● **What to do**
The data below holds a line containing "Given: Open Donation" and a line containing "This screenshot has height=593, width=1024."; please quote exactly those two lines and every line between them, and nothing else.

● **Records shown**

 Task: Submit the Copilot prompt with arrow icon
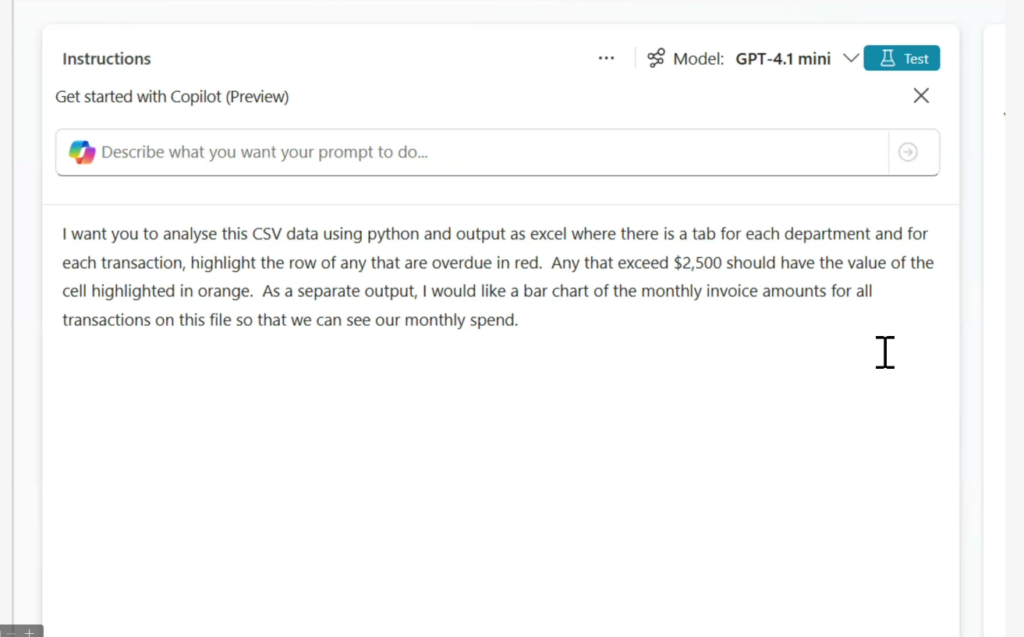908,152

==

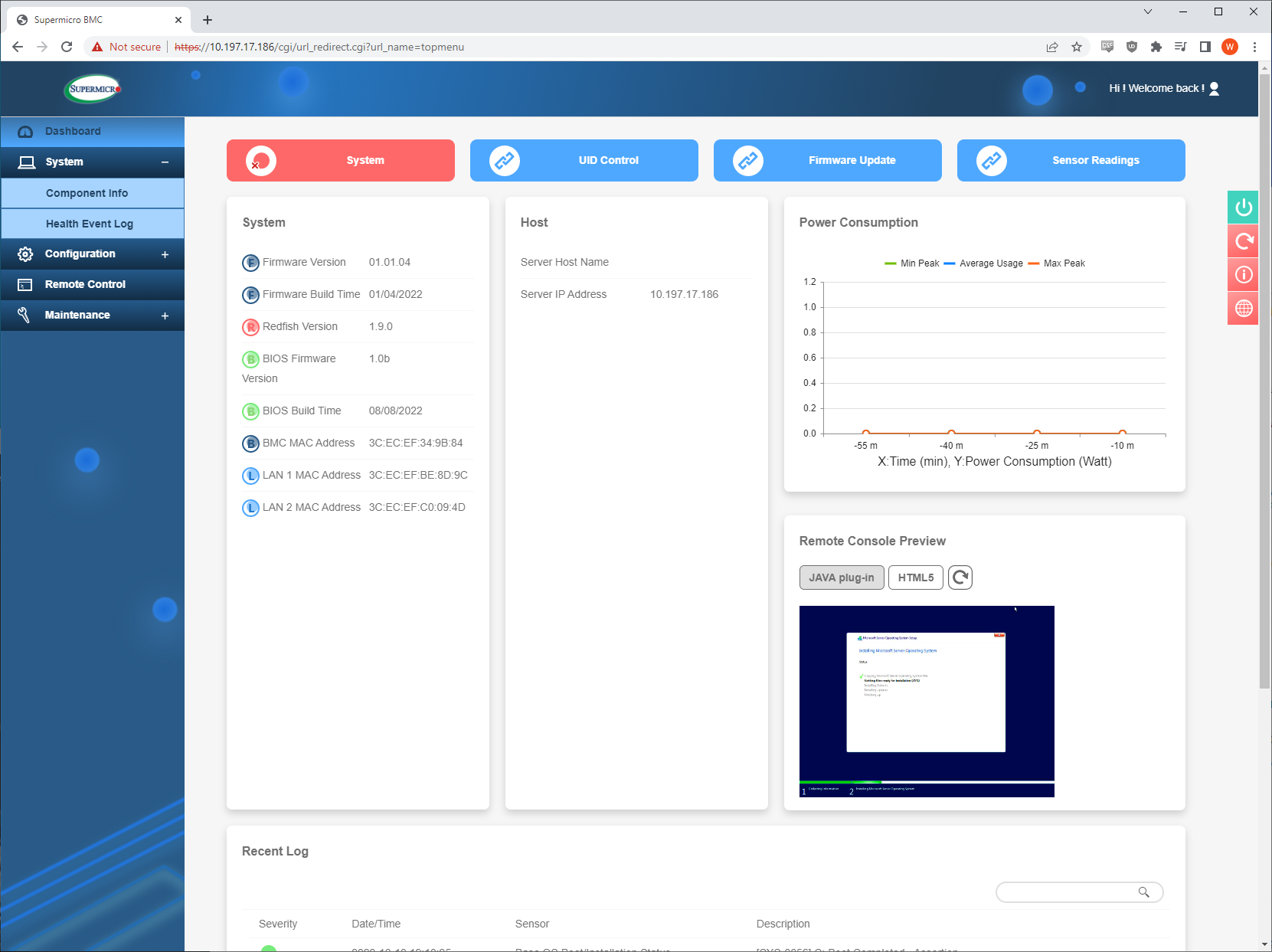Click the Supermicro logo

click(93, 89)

* * *

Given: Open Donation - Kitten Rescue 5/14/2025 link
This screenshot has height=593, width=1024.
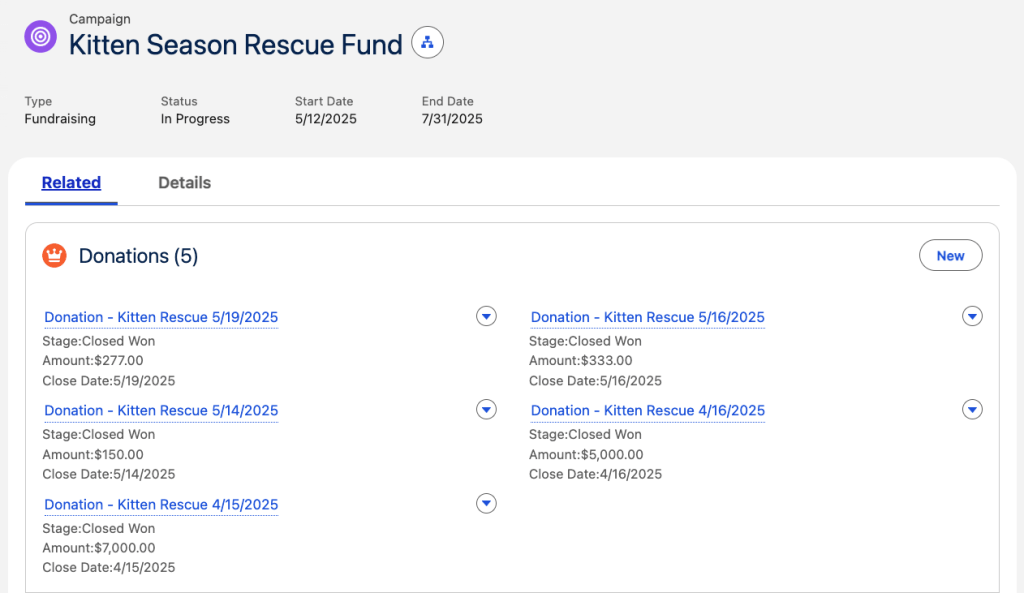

● **Response below**
Given: Open Donation - Kitten Rescue 5/14/2025 link
This screenshot has height=593, width=1024.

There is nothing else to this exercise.